Triggers willl continue for quite some time. This is a huge pill for him to swallow and to be honest, he may not be able to get over this. I am not ignoring his part of the blame in the failing marriage but your addiction and his are apples and oranges. Each scar differently and each takes time to beat and heal.

Q~


----------



## 2xloser (May 8, 2011)

I think it might be helpful to kind of draw parallels to his past addictions and the process for putting them in the past -- and the fact that you will always see a 'perceived threat' that he could revert back to it, and you will never really totally be over it and forget it -- and what you have done. They're actually pretty similar in what it takes to put both experiences behind you and forge forward together...


----------



## Jellybeans (Mar 8, 2011)

SavingUs--he will have triggers for the rest of his life, whether you are together or not. Sad, but true. You need to accept that.


----------



## morituri (Apr 1, 2011)

You may want to consider purchasing and reading books on healing after an affair. Books such as *How to Help Your Spouse Heal From Your Affair: A Compact Manual for the Unfaithful* by Linda J. MacDonald and *How Can I Forgive You?: The Courage to Forgive, the Freedom Not To* by Janis A. Spring, and reading them together with your husband or by yourself. Leave the books in plain sight so your husband can see them and hopefully become curious enough to pick them up. Another thing you can do is invite him to come here to TAM or any other marriage oriented sites such as Marriage Advocates, etc to receive emotional support from other betrayed spouses. Just like you, he is not alone and he can transcend this ordeal to become much more emotionally stronger man than he ever was.


----------



## SAVING US's Spouse (Oct 20, 2011)

SavingUS Spouse here...
We have been working through this but just as I suspected she was not being open and honest as she mentions above.
I just found out about 2 weeks ago that some details she gave were lies.
What to do. Now I have questions resurfacing, I keep circling back on how to work through this. I truly believe it was more than one time. I have evidence yet the only way to get an honest answer out of her is to yell and scream. Dont want to do this anyomore. I am truly trying to forgive her but how do I forgive someone who is still lying about this for 8+ months.
FYI- I asked if they used protection and she rambled on a story (thats how I know she is lying) and of course she told me they did but then after a huge argument 2-3 weeks ago she told me he didnt. Now Im questioning if she really did more than one time...
Honestly I know my wife and I know when she is lying and I truly believe she is....
What do I do?


----------



## SAVING US's Spouse (Oct 20, 2011)

As im sitting here thinking you know its not the actions now that matter. I mean 1 time or 10 times, the damage is done... I just want to know that my wife is being honest. There is no need to lie especially where we are at given this situation. Really only reason to lie would be to cover something up still. The saddest thing is we are now pregnant with our third child. She literally swore on a bible to me, on the new babys life, our fresh start as a couple that all she was telling me were true. She wasnt...telling the truth  Things were going so well too. She has been amazing, no contact with OM, she just has a bad habit of lying and confessing the truth. 

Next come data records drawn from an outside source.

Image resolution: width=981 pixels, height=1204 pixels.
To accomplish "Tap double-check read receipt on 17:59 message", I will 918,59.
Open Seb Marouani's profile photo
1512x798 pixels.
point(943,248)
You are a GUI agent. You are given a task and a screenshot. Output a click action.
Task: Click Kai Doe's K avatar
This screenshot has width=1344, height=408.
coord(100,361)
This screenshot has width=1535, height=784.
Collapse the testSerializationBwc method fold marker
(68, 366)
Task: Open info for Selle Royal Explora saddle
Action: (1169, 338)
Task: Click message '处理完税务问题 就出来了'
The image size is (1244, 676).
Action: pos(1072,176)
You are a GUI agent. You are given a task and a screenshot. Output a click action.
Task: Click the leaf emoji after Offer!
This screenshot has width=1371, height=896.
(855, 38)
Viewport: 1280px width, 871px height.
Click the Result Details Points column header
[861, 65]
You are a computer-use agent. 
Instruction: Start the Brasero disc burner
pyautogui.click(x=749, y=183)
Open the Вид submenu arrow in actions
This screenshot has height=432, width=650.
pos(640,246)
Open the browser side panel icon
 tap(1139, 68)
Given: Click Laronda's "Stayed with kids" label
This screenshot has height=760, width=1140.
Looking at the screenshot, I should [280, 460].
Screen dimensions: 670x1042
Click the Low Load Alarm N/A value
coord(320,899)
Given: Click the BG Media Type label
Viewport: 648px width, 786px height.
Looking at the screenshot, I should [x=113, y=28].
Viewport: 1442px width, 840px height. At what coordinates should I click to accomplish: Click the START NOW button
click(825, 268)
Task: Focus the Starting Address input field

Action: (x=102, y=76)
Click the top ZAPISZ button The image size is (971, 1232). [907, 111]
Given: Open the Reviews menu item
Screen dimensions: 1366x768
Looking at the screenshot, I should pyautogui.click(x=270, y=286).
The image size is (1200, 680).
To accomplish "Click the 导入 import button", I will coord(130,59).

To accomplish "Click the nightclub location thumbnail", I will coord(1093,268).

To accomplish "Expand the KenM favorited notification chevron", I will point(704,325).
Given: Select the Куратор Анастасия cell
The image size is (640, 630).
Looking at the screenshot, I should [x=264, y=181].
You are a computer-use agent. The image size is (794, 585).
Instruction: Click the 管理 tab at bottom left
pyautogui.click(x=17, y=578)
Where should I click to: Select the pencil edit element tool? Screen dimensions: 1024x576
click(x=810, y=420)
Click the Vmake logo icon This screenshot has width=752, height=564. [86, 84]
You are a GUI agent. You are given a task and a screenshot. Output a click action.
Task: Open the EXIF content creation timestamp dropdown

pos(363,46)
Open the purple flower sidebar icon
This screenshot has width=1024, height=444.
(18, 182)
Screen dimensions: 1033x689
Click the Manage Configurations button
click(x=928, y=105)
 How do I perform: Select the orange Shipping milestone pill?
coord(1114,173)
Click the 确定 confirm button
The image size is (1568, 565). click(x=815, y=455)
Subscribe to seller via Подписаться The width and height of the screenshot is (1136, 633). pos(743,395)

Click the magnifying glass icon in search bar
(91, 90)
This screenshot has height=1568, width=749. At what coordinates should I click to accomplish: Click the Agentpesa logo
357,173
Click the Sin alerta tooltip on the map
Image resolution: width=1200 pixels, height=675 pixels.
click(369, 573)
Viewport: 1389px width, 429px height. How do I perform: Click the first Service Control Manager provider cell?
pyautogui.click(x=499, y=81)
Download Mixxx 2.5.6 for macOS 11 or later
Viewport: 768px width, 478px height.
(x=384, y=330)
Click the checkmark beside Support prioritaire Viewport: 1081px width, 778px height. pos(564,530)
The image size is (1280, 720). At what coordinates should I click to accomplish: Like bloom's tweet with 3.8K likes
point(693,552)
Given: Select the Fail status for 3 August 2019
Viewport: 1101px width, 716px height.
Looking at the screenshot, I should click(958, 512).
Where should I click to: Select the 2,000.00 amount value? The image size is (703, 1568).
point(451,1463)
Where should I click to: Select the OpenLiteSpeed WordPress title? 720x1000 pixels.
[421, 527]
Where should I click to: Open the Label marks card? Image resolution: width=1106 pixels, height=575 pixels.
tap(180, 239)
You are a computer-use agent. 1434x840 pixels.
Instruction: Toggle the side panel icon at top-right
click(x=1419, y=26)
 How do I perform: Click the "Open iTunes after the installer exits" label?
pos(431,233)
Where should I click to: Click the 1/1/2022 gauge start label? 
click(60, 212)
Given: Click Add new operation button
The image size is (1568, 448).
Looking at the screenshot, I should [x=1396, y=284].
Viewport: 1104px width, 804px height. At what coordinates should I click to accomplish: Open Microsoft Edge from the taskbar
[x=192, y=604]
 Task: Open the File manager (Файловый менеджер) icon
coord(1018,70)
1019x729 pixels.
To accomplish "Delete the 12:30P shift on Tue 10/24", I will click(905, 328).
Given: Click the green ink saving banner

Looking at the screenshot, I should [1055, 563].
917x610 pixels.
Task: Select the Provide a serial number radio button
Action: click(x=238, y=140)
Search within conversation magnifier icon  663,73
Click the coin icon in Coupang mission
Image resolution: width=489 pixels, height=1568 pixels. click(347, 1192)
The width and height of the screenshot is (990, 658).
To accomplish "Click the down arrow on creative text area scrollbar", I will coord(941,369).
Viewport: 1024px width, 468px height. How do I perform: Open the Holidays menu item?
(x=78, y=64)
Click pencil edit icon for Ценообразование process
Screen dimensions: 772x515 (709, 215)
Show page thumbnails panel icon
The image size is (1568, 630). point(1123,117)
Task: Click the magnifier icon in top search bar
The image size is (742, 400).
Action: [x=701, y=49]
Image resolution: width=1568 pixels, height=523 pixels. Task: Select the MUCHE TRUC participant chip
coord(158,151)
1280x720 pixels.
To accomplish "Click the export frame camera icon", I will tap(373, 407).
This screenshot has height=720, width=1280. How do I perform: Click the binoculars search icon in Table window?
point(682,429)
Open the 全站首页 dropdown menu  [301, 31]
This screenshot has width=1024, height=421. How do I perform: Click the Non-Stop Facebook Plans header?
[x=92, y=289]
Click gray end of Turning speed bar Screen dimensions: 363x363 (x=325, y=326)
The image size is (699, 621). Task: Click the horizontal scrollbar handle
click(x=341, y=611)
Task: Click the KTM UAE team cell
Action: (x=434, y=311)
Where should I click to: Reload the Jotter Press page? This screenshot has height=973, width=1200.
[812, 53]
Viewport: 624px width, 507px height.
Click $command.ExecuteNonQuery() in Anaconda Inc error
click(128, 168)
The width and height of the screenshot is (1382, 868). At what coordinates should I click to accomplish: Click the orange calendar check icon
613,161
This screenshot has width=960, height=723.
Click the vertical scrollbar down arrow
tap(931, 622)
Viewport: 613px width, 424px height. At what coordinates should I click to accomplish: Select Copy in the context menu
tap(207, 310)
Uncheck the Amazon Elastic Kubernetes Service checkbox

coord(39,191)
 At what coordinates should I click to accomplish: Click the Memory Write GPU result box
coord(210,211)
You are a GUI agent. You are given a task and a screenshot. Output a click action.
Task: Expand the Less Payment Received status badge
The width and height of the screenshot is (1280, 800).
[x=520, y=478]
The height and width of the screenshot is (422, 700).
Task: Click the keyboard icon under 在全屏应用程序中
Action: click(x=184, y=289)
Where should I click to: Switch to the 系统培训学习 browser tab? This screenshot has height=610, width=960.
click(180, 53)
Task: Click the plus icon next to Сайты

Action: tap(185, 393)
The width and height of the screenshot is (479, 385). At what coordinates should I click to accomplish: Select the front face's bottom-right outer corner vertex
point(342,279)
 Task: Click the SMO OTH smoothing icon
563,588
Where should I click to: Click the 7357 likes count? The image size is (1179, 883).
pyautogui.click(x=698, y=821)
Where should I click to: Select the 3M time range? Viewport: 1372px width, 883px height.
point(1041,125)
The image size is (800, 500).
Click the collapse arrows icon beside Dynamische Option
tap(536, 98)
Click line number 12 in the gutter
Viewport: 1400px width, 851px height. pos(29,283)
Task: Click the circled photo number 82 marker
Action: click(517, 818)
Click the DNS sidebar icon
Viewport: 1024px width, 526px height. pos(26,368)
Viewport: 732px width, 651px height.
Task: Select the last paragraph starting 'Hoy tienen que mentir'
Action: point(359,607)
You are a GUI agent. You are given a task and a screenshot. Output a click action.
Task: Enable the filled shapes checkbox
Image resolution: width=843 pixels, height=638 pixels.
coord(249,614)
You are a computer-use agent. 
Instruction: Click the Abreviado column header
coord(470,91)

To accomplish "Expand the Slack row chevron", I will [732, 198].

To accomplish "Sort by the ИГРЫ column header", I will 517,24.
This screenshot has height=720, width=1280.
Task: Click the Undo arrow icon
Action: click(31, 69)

Anyways Im healing and my question is do I just leave this alone. Chalk it up and move on. Dont question anymore... I mean im lost and dont know what to do anymore...
Bringing it up only causes fights and I dont want to argue abou this anymore really. Help advice please
Thank You!!


----------



## hookares (Dec 7, 2011)

Jellybeans said:


> SavingUs--he will have triggers for the rest of his life, whether you are together or not. Sad, but true. You need to accept that.


This will happen for sure. Should you split, it will stay with him
regardless of how he feels about you. If he tries to get back in the dating game, he'll micro-f*c everything his potential SO interest says or does. It just goes with the territory.


----------



## Almostrecovered (Jul 14, 2011)

SUS-

This is why "trickle truth" is very damaging

The big issue is re-establishing trust during R and well, you can't do that when the story keeps changing can you?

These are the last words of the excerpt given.